* [REQUIREMENT]: Each line below that contains the word "label" must be copied.

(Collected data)
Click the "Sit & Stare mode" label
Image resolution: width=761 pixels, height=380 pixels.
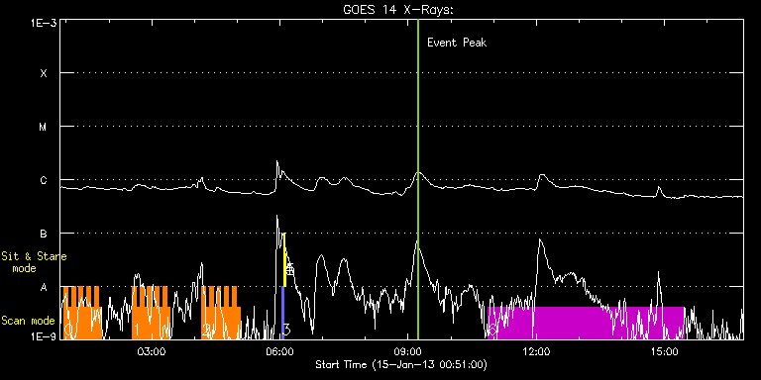[34, 262]
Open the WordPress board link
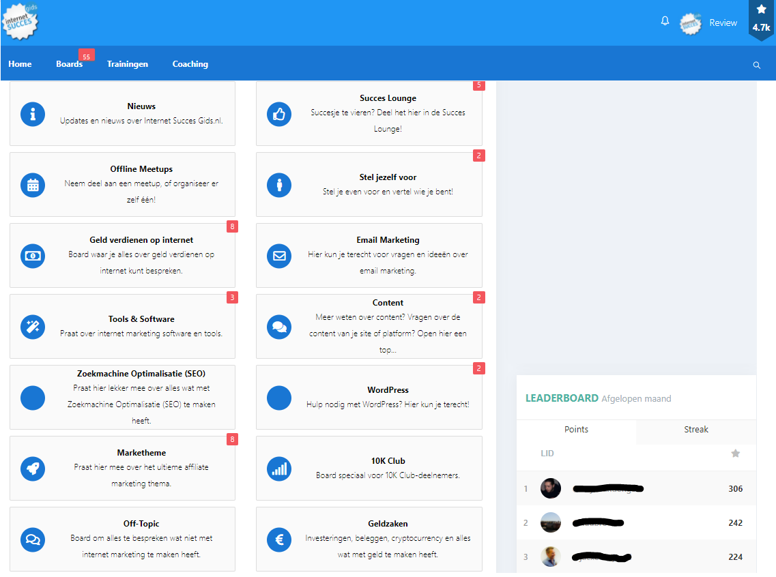This screenshot has height=577, width=776. 388,390
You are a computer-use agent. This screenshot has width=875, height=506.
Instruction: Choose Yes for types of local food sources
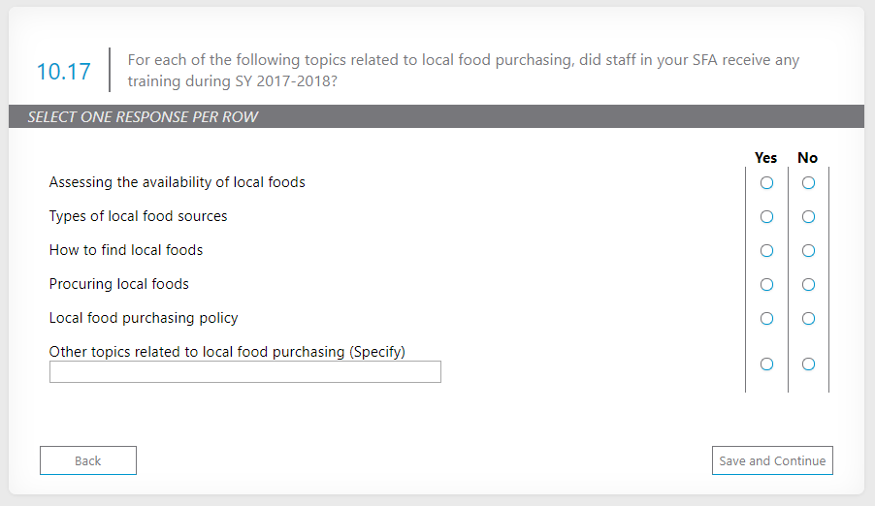tap(766, 217)
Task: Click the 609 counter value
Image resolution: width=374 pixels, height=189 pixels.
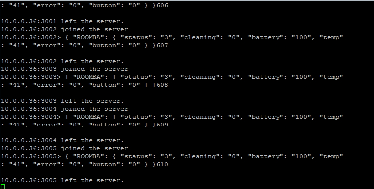Action: point(162,125)
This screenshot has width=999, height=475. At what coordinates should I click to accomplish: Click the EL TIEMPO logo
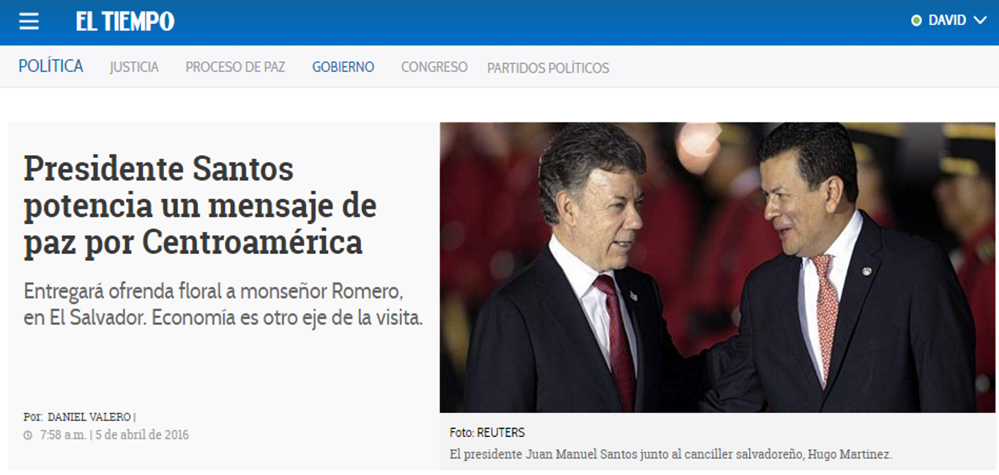tap(125, 21)
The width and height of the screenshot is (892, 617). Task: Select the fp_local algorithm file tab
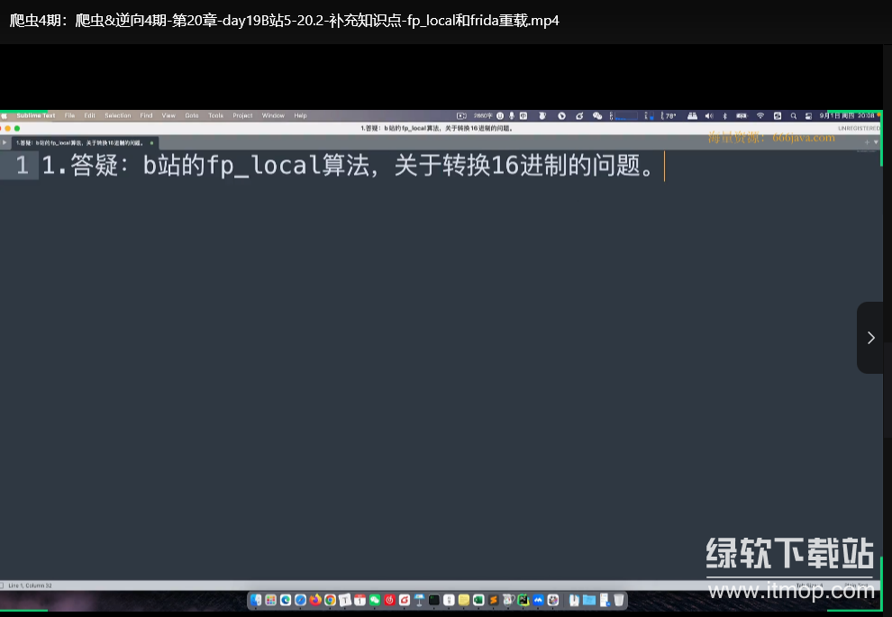[79, 142]
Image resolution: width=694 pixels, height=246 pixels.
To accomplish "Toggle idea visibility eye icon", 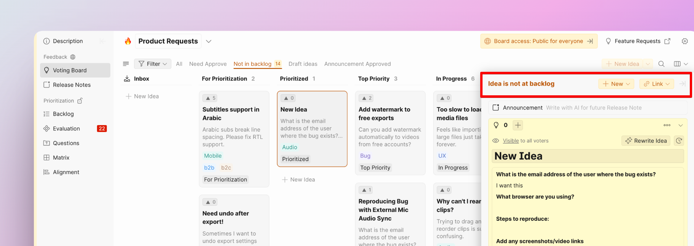I will (496, 141).
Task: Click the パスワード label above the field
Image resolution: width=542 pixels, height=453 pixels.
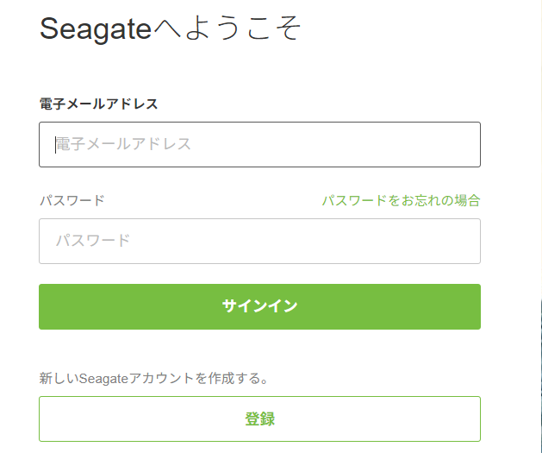Action: [72, 200]
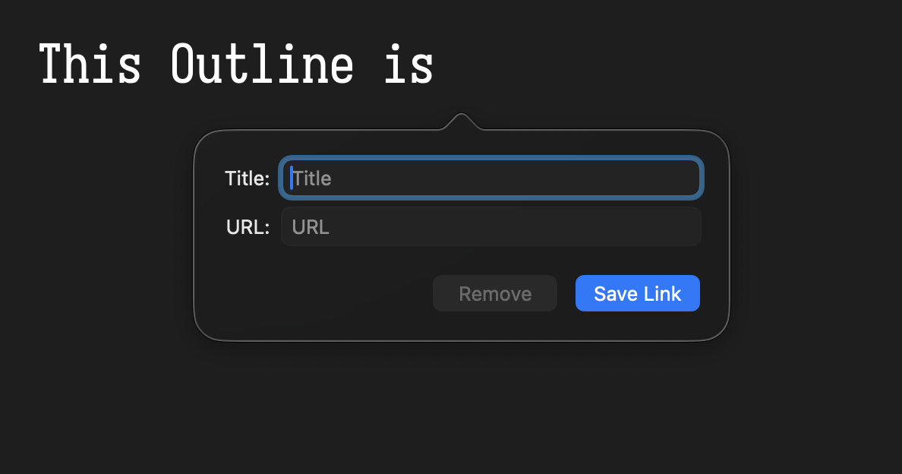Click the popover's pointer arrow tip
The image size is (902, 474).
(460, 116)
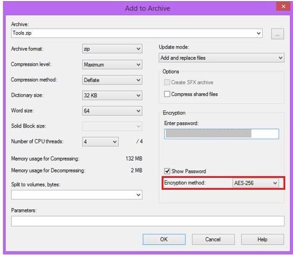Click the Cancel button
The height and width of the screenshot is (255, 293).
coord(213,240)
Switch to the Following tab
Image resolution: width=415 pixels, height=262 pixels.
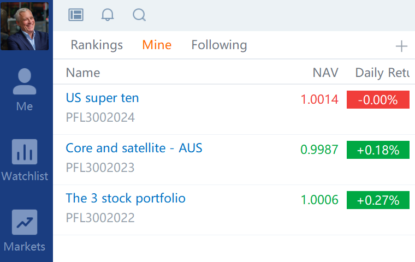(219, 45)
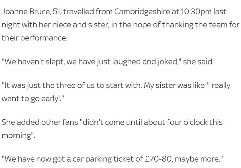Screen dimensions: 241x168
Task: Click "she said." after the quote
Action: pos(198,62)
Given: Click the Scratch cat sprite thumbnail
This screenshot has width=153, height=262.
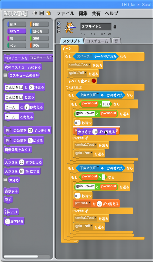Looking at the screenshot, I should pyautogui.click(x=70, y=27).
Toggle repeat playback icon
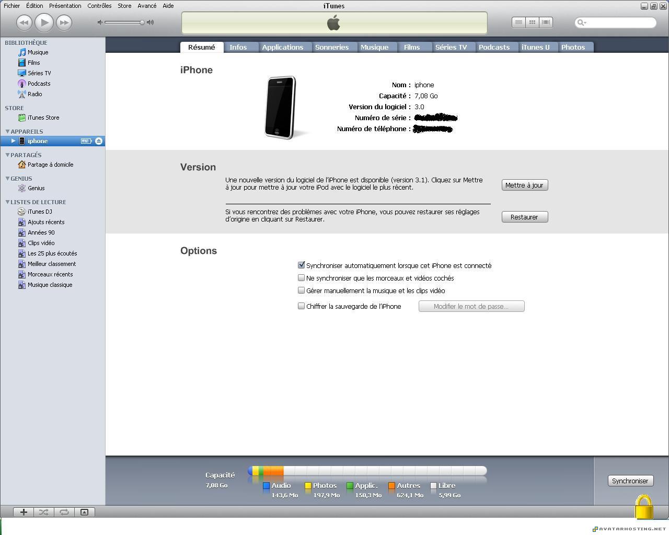This screenshot has width=669, height=535. (64, 512)
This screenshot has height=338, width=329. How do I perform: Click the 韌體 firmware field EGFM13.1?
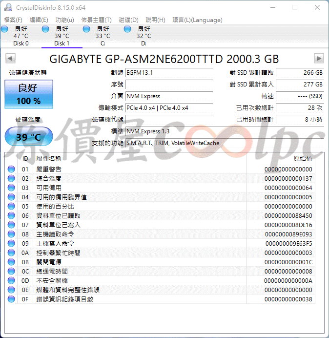169,73
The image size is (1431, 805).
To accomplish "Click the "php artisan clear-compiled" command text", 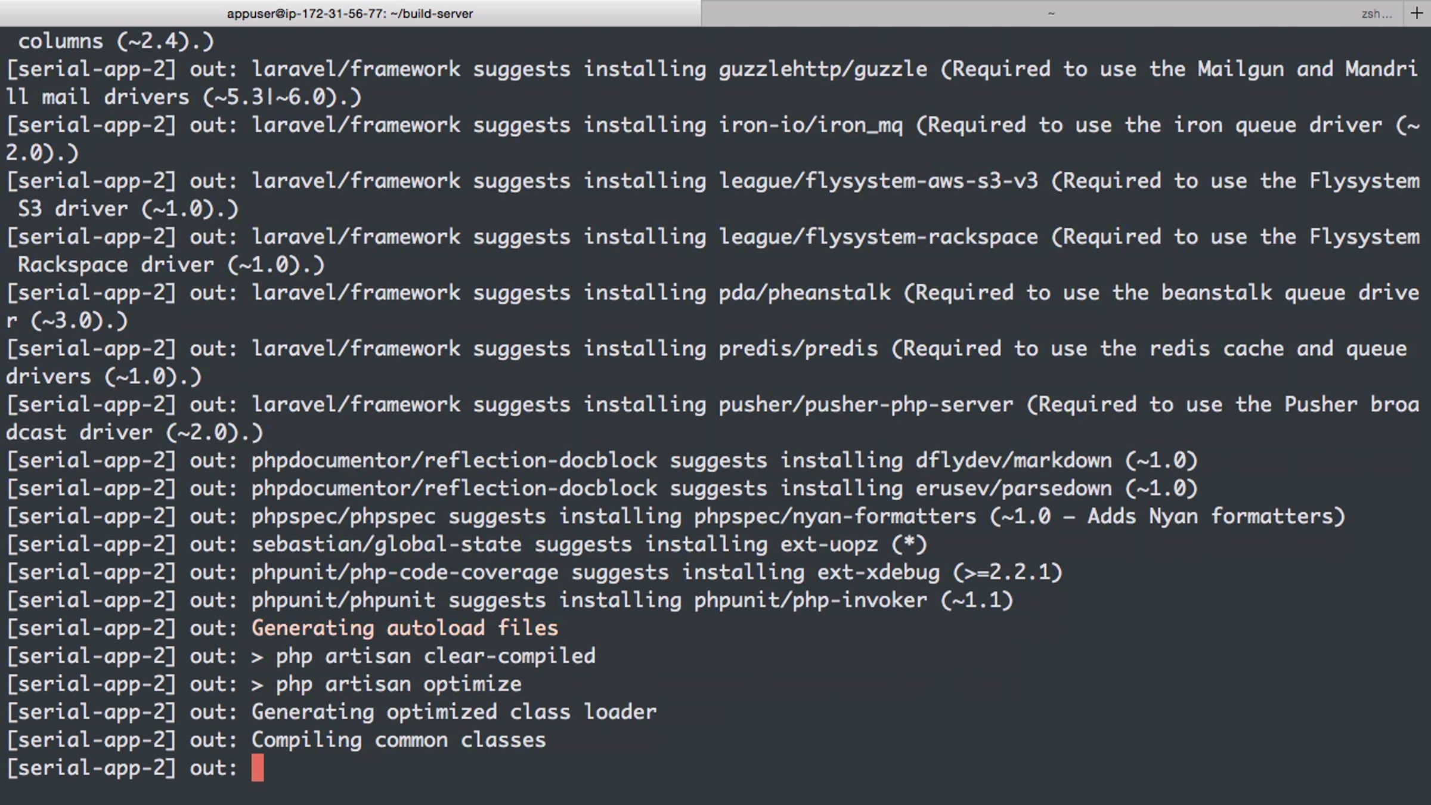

* [THE COMPLETED TASK]:
Click the "Sit & Stare mode" label
Task: Click the パスワード label above the field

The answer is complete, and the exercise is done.